Specifically, it's useful to run just the bias and weight and activation mutations on a particular neural connection, such as mapping the action and the past velocity to the new Cart Pole velocity. Isolating that connection allows us to fine-tune it much faster and on a larger dataset.
(And to automatically adjust the power aka step of mutations to better match the range of values expected in the connection.)
When several such connections are trained, we'd like to protect them while running a general purpose whole-network genetic algorithm (or ELM pinv training), allowing it to focus on just the missing connections.

This might be particularly sensitive for genetic algorithms, because on a large search space the ELM and gradient descent would often find a local minima which might be “good enough”, whereas genetic algorithm would not converge. We need to narrow down the search space for a genetic algorithm to be effective. “Sacks will go far, if he does not go too far.” Saves it from going too far.

p.s. "In knowledge-based neural networks, an early example of a neurosymbolic model (Towell et al., 1990), a set of hand-written symbolic rules were compiled into a neural network, which is then refined using data." ... "A second problem specific to neural networks is the integration of existing information into the network. Complex, hand-designed networks can be viewed as an attempt to give networks some implicit knowledge of a problem domain."

ArtemGr commented 2 years ago

I think I figured it out with https://github.com/ArtemGr/bounty/commit/9922ad179ab4aeed60e9e9942439b800f43c5126. : D

We can embed domain knowledge, combine mutation with backpropagation, use strange activations and what not.

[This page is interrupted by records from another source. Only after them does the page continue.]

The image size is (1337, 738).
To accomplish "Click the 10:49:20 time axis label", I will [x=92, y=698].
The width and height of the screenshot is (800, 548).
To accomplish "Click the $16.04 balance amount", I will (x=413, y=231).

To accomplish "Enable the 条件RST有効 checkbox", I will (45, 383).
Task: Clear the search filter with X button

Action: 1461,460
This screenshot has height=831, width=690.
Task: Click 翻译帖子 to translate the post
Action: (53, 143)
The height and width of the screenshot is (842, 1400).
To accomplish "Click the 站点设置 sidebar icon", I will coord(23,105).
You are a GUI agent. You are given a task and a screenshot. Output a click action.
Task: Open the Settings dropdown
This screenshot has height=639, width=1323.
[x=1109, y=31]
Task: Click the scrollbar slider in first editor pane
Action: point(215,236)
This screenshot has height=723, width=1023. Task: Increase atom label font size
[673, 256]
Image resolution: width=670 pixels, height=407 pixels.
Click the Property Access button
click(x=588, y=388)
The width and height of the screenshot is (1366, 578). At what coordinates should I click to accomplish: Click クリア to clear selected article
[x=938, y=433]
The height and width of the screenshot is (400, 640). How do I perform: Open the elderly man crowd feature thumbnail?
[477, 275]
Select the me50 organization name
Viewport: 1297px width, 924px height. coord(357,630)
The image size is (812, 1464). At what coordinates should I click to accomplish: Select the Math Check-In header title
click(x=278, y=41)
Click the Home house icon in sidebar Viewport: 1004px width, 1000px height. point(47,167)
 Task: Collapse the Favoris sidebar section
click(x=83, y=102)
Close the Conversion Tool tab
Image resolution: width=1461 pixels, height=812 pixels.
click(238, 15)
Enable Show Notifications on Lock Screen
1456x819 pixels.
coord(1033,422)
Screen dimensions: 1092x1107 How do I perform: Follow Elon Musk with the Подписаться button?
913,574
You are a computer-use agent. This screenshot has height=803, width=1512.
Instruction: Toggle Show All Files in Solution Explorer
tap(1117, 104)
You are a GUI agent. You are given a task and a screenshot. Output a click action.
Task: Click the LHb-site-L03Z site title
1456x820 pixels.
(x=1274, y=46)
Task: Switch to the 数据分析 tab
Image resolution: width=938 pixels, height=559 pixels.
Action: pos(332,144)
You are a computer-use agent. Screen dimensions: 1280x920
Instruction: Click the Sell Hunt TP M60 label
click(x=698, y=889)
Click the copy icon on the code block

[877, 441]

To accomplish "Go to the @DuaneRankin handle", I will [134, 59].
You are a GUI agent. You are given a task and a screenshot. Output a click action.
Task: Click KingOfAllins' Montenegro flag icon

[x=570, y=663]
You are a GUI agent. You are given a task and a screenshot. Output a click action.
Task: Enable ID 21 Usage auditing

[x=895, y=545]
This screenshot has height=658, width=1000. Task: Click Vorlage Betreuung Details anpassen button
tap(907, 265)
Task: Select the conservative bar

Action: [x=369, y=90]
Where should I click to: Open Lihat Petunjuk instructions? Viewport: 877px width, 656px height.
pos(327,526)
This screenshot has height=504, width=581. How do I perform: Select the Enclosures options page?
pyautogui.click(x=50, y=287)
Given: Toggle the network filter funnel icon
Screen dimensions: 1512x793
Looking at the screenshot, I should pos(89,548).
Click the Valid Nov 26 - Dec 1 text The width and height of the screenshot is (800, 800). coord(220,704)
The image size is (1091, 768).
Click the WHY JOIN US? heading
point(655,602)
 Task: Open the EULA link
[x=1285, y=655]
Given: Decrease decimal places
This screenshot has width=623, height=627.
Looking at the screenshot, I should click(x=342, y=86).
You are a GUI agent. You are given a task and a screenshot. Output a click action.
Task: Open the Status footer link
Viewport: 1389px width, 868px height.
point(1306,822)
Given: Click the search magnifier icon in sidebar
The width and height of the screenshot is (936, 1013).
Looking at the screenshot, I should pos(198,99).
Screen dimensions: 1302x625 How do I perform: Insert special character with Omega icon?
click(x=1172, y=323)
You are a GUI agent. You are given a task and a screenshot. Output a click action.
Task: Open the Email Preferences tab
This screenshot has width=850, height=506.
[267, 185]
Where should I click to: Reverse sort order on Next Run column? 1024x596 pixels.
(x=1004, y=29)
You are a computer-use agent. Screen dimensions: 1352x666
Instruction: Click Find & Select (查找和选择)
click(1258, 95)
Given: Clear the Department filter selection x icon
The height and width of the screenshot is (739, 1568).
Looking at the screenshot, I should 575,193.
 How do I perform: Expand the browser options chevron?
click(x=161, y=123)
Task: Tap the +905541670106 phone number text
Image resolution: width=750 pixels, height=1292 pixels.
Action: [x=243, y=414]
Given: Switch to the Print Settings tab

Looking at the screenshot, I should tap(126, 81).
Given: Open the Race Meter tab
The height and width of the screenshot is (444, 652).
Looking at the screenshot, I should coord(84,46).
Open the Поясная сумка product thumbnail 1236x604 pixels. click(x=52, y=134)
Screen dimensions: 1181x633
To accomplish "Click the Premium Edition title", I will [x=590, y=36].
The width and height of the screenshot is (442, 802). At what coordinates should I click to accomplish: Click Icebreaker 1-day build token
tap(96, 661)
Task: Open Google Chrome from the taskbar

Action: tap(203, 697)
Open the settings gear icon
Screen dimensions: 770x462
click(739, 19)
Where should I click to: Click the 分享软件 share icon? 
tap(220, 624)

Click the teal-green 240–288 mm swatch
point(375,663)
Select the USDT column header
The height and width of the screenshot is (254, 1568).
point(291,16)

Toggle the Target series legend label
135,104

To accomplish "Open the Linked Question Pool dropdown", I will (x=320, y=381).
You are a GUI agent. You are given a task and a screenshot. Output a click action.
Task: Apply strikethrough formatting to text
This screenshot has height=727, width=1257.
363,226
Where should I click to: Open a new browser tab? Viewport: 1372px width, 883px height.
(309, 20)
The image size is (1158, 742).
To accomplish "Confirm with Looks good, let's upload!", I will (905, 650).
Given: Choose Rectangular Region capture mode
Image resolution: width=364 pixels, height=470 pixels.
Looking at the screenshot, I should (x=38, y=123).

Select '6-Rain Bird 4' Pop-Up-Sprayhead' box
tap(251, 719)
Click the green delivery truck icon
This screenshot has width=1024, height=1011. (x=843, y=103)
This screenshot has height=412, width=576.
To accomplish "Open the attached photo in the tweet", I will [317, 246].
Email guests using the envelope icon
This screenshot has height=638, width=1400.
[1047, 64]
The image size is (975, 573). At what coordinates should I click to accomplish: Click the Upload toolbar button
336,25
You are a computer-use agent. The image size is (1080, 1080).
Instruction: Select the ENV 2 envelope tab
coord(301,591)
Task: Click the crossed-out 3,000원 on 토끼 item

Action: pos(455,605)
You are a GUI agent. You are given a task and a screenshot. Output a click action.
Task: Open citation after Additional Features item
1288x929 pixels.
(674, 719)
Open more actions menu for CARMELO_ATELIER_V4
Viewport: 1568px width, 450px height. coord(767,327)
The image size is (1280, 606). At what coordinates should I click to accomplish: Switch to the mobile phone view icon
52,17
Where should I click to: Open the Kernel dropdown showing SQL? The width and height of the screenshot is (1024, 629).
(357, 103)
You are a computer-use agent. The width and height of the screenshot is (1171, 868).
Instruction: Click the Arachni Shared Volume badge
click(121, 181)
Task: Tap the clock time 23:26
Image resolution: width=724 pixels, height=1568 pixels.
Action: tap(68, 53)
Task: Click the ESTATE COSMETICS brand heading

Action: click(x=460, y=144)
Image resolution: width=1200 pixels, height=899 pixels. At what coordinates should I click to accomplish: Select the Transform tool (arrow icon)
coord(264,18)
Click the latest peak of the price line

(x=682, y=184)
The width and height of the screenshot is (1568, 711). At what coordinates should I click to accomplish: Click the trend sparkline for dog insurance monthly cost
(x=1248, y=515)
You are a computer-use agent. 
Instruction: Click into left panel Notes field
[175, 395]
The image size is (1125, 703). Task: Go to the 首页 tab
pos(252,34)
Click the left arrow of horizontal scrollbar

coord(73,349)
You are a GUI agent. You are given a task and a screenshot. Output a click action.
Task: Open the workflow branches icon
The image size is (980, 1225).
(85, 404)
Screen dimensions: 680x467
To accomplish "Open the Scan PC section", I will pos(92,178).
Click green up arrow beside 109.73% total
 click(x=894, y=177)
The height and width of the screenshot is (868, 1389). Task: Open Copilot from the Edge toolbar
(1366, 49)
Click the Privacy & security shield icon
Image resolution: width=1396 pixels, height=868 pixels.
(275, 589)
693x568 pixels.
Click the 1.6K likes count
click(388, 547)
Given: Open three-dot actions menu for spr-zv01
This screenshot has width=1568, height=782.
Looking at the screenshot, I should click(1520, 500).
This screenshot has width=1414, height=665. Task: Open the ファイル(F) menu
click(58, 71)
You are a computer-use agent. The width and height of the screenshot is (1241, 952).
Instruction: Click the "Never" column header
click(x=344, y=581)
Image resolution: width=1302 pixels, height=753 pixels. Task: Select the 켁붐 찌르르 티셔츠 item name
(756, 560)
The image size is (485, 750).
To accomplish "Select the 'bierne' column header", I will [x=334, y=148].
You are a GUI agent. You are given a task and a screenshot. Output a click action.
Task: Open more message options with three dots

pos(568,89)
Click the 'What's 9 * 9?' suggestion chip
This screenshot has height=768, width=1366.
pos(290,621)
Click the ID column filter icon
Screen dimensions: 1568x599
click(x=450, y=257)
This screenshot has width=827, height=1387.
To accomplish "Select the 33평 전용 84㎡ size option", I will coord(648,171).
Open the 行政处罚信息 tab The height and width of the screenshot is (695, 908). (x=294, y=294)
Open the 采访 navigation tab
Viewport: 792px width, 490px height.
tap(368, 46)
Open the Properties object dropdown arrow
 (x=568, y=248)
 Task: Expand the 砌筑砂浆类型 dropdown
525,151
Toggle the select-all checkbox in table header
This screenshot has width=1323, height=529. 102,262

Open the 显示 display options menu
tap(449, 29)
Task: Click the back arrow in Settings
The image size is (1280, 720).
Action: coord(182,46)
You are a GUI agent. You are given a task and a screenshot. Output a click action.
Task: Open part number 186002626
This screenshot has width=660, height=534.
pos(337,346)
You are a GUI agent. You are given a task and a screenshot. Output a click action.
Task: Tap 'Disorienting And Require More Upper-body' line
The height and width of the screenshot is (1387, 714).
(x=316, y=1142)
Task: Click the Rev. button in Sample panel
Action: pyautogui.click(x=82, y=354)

ArtemGr commented 2 years ago

https://arxiv.org/pdf/1705.05502.pdf shows the power of deep, sparsely connected layers. As PushGP suggests, it might be possible to evolve a program operating on such a complex layered structure by mutating just a linear vector of instructions! Provided that these instructions include a stack or a memory access. (A single strand of DNA can unfold into a three-dimensional and multiplanar human.)
Arguably, the net effect is not that different from a traditional graph of sparsely connected “neurons”, for we can represent a “program” as a graph of functions between the memory cells. But the linear encoding might be easier to work with. Adding a new connection between “neurons” equals to adding a function into the set of instructions. The order of instructions allows for finite recurrent loops between “neurons” (n1 = sin n2; n2 = cos n1). A “neuron” might even loop to itself (n1 = sin n1).
Importantly, the two dimensions of a traditional NN graph (layer X, neuron Y) are collapsed into a single dimension (neuron X, not assigned into a layer), implemented as a temporary HashMap<u16, f16> or Vec<f16>. A network of any complexity is just two vectors: of memory cells and of function connections between them.
It could be that a simplified backpropagation is possible (while skipping the functions not (yet) supporting it) merely by going through the instruction set backwards.
And with a different subset of functions we might evolutionary construct the probabilistic graphical models (aka structure learning).